#### PROBLEM STATEMENT:
Can you render every line of the data below as a JSON array of strings, one string per line, with blank lines omitted?

#### RECORDS FOR THE EXERCISE:
--- START ---

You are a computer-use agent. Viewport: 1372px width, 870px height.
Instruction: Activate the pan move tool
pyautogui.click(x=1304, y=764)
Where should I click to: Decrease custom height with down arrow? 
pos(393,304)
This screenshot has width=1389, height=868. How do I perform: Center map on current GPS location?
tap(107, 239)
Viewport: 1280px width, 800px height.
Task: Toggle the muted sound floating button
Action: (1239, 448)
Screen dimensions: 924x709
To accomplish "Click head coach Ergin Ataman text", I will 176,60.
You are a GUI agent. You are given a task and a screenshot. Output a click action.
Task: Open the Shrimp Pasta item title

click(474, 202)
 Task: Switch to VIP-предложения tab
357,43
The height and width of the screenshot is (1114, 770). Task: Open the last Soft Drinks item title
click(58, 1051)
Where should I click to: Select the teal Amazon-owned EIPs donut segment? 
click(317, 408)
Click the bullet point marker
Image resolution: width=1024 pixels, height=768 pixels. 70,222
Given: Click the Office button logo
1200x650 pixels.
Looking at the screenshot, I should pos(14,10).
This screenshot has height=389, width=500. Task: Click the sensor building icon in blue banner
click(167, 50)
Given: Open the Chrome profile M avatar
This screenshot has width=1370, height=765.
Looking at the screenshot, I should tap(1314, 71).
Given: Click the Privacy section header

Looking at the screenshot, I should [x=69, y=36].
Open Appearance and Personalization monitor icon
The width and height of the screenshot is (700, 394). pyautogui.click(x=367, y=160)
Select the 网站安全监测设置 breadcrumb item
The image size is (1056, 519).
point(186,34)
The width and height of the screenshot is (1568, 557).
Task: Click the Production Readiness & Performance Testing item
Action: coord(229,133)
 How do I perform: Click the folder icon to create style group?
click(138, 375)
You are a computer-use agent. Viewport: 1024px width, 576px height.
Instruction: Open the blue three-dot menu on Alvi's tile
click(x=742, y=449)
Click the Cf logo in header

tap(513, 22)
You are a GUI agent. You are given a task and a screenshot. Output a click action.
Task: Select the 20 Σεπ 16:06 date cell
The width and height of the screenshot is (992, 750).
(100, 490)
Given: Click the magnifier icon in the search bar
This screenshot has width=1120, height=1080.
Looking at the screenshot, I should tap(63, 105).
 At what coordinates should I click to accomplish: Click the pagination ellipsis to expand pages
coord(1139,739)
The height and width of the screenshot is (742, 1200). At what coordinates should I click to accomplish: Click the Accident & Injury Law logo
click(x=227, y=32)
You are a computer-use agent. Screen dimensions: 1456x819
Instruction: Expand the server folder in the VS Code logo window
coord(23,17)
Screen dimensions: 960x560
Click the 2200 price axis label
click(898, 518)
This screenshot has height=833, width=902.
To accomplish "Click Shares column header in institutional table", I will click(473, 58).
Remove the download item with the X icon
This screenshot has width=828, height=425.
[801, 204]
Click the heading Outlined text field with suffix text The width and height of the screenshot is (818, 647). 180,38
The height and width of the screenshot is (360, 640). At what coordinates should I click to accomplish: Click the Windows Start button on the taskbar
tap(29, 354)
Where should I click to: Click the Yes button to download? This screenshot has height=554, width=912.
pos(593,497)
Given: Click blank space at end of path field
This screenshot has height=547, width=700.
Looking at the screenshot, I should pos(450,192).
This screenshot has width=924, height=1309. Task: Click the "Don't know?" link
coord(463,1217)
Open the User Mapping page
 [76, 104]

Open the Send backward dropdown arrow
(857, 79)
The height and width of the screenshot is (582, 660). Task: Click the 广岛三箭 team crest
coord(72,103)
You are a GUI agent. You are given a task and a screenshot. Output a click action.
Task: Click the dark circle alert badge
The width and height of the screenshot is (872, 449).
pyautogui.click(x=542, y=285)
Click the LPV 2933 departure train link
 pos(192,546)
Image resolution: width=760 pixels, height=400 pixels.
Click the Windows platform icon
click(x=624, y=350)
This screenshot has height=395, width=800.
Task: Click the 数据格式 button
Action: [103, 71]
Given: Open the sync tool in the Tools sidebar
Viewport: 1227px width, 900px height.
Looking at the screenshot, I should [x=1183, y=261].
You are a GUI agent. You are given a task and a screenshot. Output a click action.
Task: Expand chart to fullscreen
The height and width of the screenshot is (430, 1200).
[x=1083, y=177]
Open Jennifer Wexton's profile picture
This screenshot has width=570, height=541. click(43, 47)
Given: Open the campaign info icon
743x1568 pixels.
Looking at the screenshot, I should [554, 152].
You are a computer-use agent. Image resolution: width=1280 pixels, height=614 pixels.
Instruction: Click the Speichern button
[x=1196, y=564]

--- END ---

#### COMPLETE RESPONSE:
[
  "You are a computer-use agent. Viewport: 1372px width, 870px height.",
  "Instruction: Activate the pan move tool",
  "pyautogui.click(x=1304, y=764)",
  "Where should I click to: Decrease custom height with down arrow? ",
  "pos(393,304)",
  "This screenshot has width=1389, height=868. How do I perform: Center map on current GPS location?",
  "tap(107, 239)",
  "Viewport: 1280px width, 800px height.",
  "Task: Toggle the muted sound floating button",
  "Action: (1239, 448)",
  "Screen dimensions: 924x709",
  "To accomplish \"Click head coach Ergin Ataman text\", I will 176,60.",
  "You are a GUI agent. You are given a task and a screenshot. Output a click action.",
  "Task: Open the Shrimp Pasta item title",
  "click(474, 202)",
  " Task: Switch to VIP-предложения tab",
  "357,43",
  "The height and width of the screenshot is (1114, 770). Task: Open the last Soft Drinks item title",
  "click(58, 1051)",
  "Where should I click to: Select the teal Amazon-owned EIPs donut segment? ",
  "click(317, 408)",
  "Click the bullet point marker",
  "Image resolution: width=1024 pixels, height=768 pixels. 70,222",
  "Given: Click the Office button logo",
  "1200x650 pixels.",
  "Looking at the screenshot, I should pos(14,10).",
  "This screenshot has height=389, width=500. Task: Click the sensor building icon in blue banner",
  "click(167, 50)",
  "Given: Open the Chrome profile M avatar",
  "This screenshot has width=1370, height=765.",
  "Looking at the screenshot, I should tap(1314, 71).",
  "Given: Click the Privacy section header",
  "Looking at the screenshot, I should [x=69, y=36].",
  "Open Appearance and Personalization monitor icon",
  "The width and height of the screenshot is (700, 394). pyautogui.click(x=367, y=160)",
  "Select the 网站安全监测设置 breadcrumb item",
  "The image size is (1056, 519).",
  "point(186,34)",
  "The width and height of the screenshot is (1568, 557).",
  "Task: Click the Production Readiness & Performance Testing item",
  "Action: coord(229,133)",
  " How do I perform: Click the folder icon to create style group?",
  "click(138, 375)",
  "You are a computer-use agent. Viewport: 1024px width, 576px height.",
  "Instruction: Open the blue three-dot menu on Alvi's tile",
  "click(x=742, y=449)",
  "Click the Cf logo in header",
  "tap(513, 22)",
  "You are a GUI agent. You are given a task and a screenshot. Output a click action.",
  "Task: Select the 20 Σεπ 16:06 date cell",
  "The width and height of the screenshot is (992, 750).",
  "(100, 490)",
  "Given: Click the magnifier icon in the search bar",
  "This screenshot has width=1120, height=1080.",
  "Looking at the screenshot, I should tap(63, 105).",
  " At what coordinates should I click to accomplish: Click the pagination ellipsis to expand pages",
  "coord(1139,739)",
  "The height and width of the screenshot is (742, 1200). At what coordinates should I click to accomplish: Click the Accident & Injury Law logo",
  "click(x=227, y=32)",
  "You are a computer-use agent. Screen dimensions: 1456x819",
  "Instruction: Expand the server folder in the VS Code logo window",
  "coord(23,17)",
  "Screen dimensions: 960x560",
  "Click the 2200 price axis label",
  "click(898, 518)",
  "This screenshot has height=833, width=902.",
  "To accomplish \"Click Shares column header in institutional table\", I will click(473, 58).",
  "Remove the download item with the X icon",
  "This screenshot has width=828, height=425.",
  "[801, 204]",
  "Click the heading Outlined text field with suffix text The width and height of the screenshot is (818, 647). 180,38",
  "The height and width of the screenshot is (360, 640). At what coordinates should I click to accomplish: Click the Windows Start button on the taskbar",
  "tap(29, 354)",
  "Where should I click to: Click the Yes button to download? This screenshot has height=554, width=912.",
  "pos(593,497)",
  "Given: Click blank space at end of path field",
  "This screenshot has height=547, width=700.",
  "Looking at the screenshot, I should pos(450,192).",
  "This screenshot has width=924, height=1309. Task: Click the \"Don't know?\" link",
  "coord(463,1217)",
  "Open the User Mapping page",
  " [76, 104]",
  "Open the Send backward dropdown arrow",
  "(857, 79)",
  "The height and width of the screenshot is (582, 660). Task: Click the 广岛三箭 team crest",
  "coord(72,103)",
  "You are a GUI agent. You are given a task and a screenshot. Output a click action.",
  "Task: Click the dark circle alert badge",
  "The width and height of the screenshot is (872, 449).",
  "pyautogui.click(x=542, y=285)",
  "Click the LPV 2933 departure train link",
  " pos(192,546)",
  "Image resolution: width=760 pixels, height=400 pixels.",
  "Click the Windows platform icon",
  "click(x=624, y=350)",
  "This screenshot has height=395, width=800.",
  "Task: Click the 数据格式 button",
  "Action: [103, 71]",
  "Given: Open the sync tool in the Tools sidebar",
  "Viewport: 1227px width, 900px height.",
  "Looking at the screenshot, I should [x=1183, y=261].",
  "You are a GUI agent. You are given a task and a screenshot. Output a click action.",
  "Task: Expand chart to fullscreen",
  "The height and width of the screenshot is (430, 1200).",
  "[x=1083, y=177]",
  "Open Jennifer Wexton's profile picture",
  "This screenshot has width=570, height=541. click(43, 47)",
  "Given: Open the campaign info icon",
  "743x1568 pixels.",
  "Looking at the screenshot, I should [554, 152].",
  "You are a computer-use agent. Image resolution: width=1280 pixels, height=614 pixels.",
  "Instruction: Click the Speichern button",
  "[x=1196, y=564]"
]